Vivre avec l’incertitude
ÉDITORIAL. Les clubs professionnels ont accueilli le retour au huis clos dans les stades et les patinoires suisses avec un certain fatalisme. Ils s’habituent à ne plus être sûrs de rien

A l’image du départ d’une course de ski en plein brouillard, l’heure de la conférence de presse annonçant les décisions du Conseil fédéral a longtemps été indécise. Lorsqu’elle eut lieu, elle laissa le sport professionnel suisse dans la situation d’un skieur qui revient d’une longue blessure et se déchire les ligaments du genou dans le troisième virage de la deuxième course de la saison.
Lundi, Swiss Olympic, l’association faîtière du sport, avait plaidé pour une uniformisation des mesures prises la semaine passée au niveau cantonal.

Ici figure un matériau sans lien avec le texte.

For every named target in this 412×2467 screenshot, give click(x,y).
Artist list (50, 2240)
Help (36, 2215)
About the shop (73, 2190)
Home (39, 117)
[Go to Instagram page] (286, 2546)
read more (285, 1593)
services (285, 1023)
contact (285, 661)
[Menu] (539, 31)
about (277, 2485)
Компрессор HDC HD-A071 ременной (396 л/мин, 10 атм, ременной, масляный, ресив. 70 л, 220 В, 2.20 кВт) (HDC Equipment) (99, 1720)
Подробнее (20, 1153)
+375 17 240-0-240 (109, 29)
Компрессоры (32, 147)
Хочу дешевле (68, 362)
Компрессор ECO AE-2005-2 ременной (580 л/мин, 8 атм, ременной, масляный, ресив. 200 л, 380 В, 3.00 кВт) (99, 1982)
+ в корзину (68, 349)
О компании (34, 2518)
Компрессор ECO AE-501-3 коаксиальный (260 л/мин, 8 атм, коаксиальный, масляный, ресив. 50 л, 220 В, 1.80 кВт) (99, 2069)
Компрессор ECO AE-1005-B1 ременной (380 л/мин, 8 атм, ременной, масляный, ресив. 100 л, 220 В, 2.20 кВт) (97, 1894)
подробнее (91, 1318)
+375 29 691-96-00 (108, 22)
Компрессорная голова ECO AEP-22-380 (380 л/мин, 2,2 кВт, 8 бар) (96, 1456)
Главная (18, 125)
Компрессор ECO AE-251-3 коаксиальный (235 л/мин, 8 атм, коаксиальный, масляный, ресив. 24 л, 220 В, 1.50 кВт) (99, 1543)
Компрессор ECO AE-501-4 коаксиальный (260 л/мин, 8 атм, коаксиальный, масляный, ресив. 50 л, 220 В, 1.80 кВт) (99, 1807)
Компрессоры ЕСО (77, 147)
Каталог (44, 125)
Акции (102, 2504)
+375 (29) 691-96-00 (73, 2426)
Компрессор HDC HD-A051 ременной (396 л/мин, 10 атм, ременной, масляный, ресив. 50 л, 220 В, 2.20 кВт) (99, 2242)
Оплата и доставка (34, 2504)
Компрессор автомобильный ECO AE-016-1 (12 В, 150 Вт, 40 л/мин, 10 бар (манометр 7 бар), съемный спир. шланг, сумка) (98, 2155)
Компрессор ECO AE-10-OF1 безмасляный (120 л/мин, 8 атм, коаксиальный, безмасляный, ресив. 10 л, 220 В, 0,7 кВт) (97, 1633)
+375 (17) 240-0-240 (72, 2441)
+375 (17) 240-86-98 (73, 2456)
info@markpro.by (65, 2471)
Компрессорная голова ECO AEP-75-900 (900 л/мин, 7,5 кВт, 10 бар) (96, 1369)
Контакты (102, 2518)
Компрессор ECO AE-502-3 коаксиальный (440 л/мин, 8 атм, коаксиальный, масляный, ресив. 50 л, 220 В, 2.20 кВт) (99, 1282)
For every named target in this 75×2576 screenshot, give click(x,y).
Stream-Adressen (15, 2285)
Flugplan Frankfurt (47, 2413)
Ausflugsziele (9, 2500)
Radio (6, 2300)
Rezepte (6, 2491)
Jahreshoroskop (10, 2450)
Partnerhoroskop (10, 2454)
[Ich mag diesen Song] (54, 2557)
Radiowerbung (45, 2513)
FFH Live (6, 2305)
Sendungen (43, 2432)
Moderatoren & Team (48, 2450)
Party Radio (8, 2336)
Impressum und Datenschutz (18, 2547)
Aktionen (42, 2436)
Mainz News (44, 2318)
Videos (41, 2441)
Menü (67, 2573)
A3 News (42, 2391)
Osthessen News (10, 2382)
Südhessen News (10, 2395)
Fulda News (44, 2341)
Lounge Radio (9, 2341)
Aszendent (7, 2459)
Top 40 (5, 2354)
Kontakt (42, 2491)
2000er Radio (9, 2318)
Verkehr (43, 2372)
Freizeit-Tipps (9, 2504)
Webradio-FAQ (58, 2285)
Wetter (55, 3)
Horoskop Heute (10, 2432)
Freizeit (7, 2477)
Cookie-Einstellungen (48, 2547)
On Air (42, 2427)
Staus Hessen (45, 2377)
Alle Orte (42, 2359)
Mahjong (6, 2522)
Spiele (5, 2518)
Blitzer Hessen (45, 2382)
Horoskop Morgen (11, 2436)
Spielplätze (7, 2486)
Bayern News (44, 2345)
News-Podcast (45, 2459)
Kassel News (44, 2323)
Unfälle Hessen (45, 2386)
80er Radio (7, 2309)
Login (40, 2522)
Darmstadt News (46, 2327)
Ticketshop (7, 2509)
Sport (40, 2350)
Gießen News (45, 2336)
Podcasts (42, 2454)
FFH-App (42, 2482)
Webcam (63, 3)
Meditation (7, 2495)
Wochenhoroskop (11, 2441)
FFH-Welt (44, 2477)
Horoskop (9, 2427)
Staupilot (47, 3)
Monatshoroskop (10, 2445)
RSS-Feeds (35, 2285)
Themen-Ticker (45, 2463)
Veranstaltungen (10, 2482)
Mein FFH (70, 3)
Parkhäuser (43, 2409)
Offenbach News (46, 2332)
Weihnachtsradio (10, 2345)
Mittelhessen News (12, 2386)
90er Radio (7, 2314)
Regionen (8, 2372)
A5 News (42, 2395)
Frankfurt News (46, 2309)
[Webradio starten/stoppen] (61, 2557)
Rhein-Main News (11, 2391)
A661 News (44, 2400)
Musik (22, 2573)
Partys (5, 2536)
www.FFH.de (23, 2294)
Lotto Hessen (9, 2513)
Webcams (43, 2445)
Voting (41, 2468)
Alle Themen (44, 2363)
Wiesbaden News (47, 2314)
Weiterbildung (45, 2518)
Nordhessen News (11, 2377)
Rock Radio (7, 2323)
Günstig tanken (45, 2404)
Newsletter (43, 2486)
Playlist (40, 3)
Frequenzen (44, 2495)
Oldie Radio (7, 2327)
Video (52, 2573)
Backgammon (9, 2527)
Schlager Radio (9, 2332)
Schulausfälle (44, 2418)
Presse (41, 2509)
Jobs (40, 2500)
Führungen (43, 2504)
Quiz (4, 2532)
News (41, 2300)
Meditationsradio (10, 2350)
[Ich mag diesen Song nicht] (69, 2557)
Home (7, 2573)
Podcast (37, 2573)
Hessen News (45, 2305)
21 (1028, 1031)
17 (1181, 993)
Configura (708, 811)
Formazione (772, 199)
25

Vœu exaucé, mais l’égalité se fait par le bas: la limitation, en intérieur comme en extérieur, à 50 spectateurs est un huis clos qui ne dit pas son nom. Une catastrophe en vue pour des clubs qui, après la mise en place d’un protocole exigeant, coûteux et apparemment efficace, avaient tout juste retrouvé le droit d’accueillir du public.
Dans tous les secteurs, le Conseil fédéral a tenté de serrer la vis sociale («réduire le nombre de contacts», a répété Alain Berset) sans étouffer l’économie. Celle du sport professionnel, football et hockey principalement, sait que, sans aides substantielles directes, elle ne s’en relèvera pas.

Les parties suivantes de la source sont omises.